You want a board equipped with two second-gen PCI Express x16 slots that are electrically wired to run at x16, and not x8. Moreover, you want them to be at least three slots apart, leaving at least one space between the top and bottom cards. Anything less and you’ll sacrifice frame rate and/or acoustic performance.
Fortunately, there are quite a few boards with ample spacing. Some of these include:
|Motherboards With Ample Spacing For SLI|
|X58 Express||P55 Express|
|Asus||P6T Deluxe||Maximus III Extreme|
|P6T Deluxe V2||Maximus III Formula|
|P6T Deluxe w/ OC Palm||P7P55 WS SuperComputer|
|P6T WS Professional||P7P55D Deluxe|
|P6T6 WS Revolution||P7P55D EVO|
|P6T7 WS SuperComputer||P7P55D Premium|
|P6TD Deluxe||P7P55D Pro|
|EVGA||X58 Classified 4-Way SLI||P55 Classified 200|
|X58 SLI Classified||P55 FTW 200|
|MSI||Eclipse Plus||Big Bang Trinergy|
|X58 Platinum SLI||P55-GD85|
Now, obviously the P55-based boards are going to give up some performance, as integrated PCI Express connectivity on LGA 1156-based CPUs gets divided into a pair of x8 links.

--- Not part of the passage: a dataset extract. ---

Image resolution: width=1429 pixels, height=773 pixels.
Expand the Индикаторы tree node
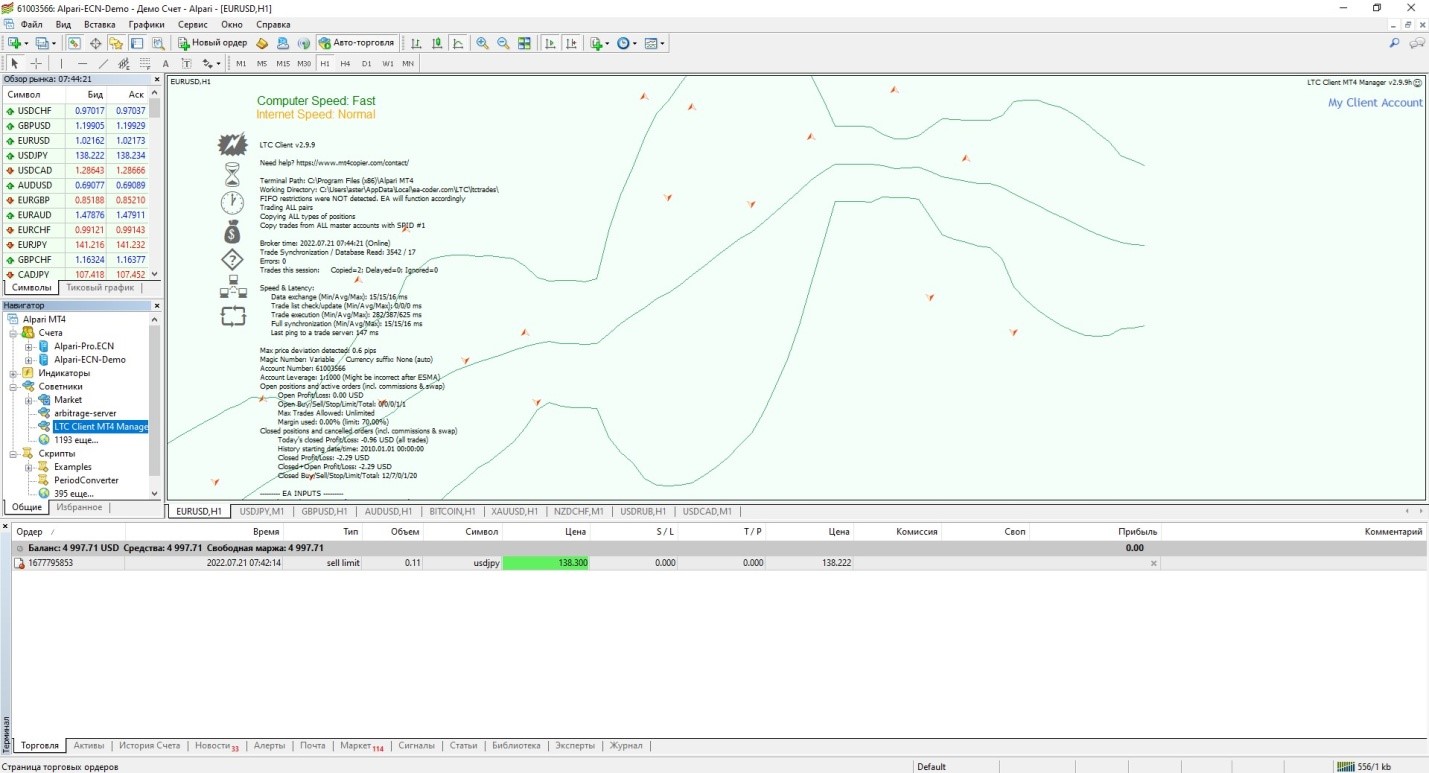pyautogui.click(x=14, y=373)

But if you're going with an X58 board (and if you're spending more than a grand on graphics, I'm willing to bet you're also running an LGA 1366-based processor), double-check your platform of choice, ensuring the properly-spaced slots are both of the 16-lane sort.
Again, we’re using MSI’s Eclipse Plus, which comes armed with an NF200 bridge chip, capable of multiplexing the chipset’s connectivity into a trio of x16 slots for our three GTX 480s. Special thanks to MSI for also supplying that third card.